OpenAI lawsuit reignites privacy debate over data scraping
The lawsuit filed this week in California against OpenAI, the artificial intelligence company behind the wildly popular ChatGPT app, is rekindling a decade-old debate about the legal and ethical concerns about tech companies scraping as much information as possible about everything — and everyone — on the web.
The suit filed on behalf of 16 clients alleges an array of harms from copyright violations to wiretapping due to Open AI’s data collection practices, adding to a growing list of legal challenges against companies repurposing or reusing images, personal information, code and other data for their own purposes.
Last November, coders sued GitHub along with its parent company Microsoft and partner OpenAI over a tool known as CoPilot that uses AI to generate code. The coders argued the companies violated the licensing agreements for the code. In February, Getty Images sued Stability AI for allegedly infringing the copyright of more than 12 million images.
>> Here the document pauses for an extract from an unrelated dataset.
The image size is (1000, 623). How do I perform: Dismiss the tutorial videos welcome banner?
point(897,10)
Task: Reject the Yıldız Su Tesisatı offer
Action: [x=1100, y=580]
As the lawsuit notes, AI companies deploy data scraping technology at a massive scale. The race between every major tech company and a growing pack of startups to develop new AI technologies, experts say, has also accelerated not just the scale of web scraping but the potential harms that come with it. Experts note that while web scraping can have benefits to society, such as business transparency and academic research, it can also come with harms, such as cybersecurity risks and scammers harvesting sensitive information for fraud.
“The volume with which they’re going out across the web and scraping code and scraping data and using that to train their algorithms raises an array of legal issues,” said Lee Tiedrich, distinguished faculty fellow in ethical technology at Duke University. “Certainly, to the extent that privacy and other personally identifiable information are involved, it raises a whole host of privacy issues.”
Those privacy concerns are the centerpiece of the recent California lawsuit, which accuses OpenAI of scraping the web to steal “private information, including personally identifiable information, from hundreds of millions of internet users, including children of all ages, without their informed consent or knowledge.”
“They’re taking personal data that has been shared for one purpose and using it for a completely different purpose without the consent of those who shared the data,” said Timothy Edgar, professor of practice of computer science at Brown University. “It is by definition, a privacy violation, or at least an ethical violation, and it might be a legal violation.”
The ways that AI companies may use that data to train their models could lead to unforeseen consequences for those whose privacy has been violated, such as having that information surface in a generated response, said Edgar. And it will be very hard for those whose privacy has been violated to claw back that data.
“It’s going to become a whack-a-mole situation where people are trying to go after each company collecting our information to try to do something about it,” said Megan Iorio, senior counsel at Electronic Privacy Information Center. “It will be a very similar to a situation we have with data brokers where it’s just impossible to control your information.”
Data scraping cases have a long history in the U.S. and go all the way up to the Supreme Court. In November 2022, the court heard a six-year-long case from LinkedIn accusing data company HiQ Labs of violating the Computer Fraud and Abuse Act by scraping profiles from the networking website to build its product. The high court denied the claim that the scraping amounted to hacking and sent the case back to a lower court where it was eventually resolved. ClearView AI, a facial recognition company, has been sued for violating privacy laws in Europe and the state of Illinois for its practice of trawling the web to build its database of more than 20 billion images. It settled the ACLU’s lawsuit in Illinois in May 2022 by promising to stop selling the database to private companies.
Now, LinkedIn’s parent company Microsoft is on the other side of the courtroom, named as a plaintiff in three different related lawsuits against OpenAI. “The whole issue of data scraping and code scraping was like a crescendo that kept getting louder. It kept growing and growing,” said Tiedrich, who called the AI lawsuit “inevitable.”
The California suit against OpenAI combines the arguments of many of these lawsuits in a whopping 157-page document. Tiedrich says that while there have been recent court cases weighing in on fair use of materials, something relevant to the copyright aspects of the OpenAI lawsuit, the legality of data scraping is full of grey areas for courts and lawmakers to resolve.
“A lot of the big AI companies are doing data scraping, but data scraping has been around. There are cases, going back 20 years ago, to scraping airline information,” said Tiedrich. “So I think it’s fair to say that the decision could have broader implications than just if it gets to a judicial decision than just AI.”
The OpenAI lawsuit’s privacy arguments might be even more difficult to uphold. Iorio, who with EPIC filed a friend of the court brief in the LinkedIn case, said the plaintiffs suing OpenAI are in a better position to show those harms since they are individuals, not a company. However, the limitation of federal privacy laws makes it hard to bring a data scraping case on those grounds, she said. Of the three privacy statutes cited by the lawsuit, only the Illinois privacy law covers publicly available information of all users. (The lawsuit also cites the Children’s Online Privacy Protection Rule, which protects users under 13.)
That leaves scrapers, whether they are tech giants or cyber criminals, with a lot of leeway. “Without a comprehensive privacy law that does not have a blanket exemption for publicly available data, we have the danger here of this country becoming a safe haven for malicious web scrapers,” said Edgar.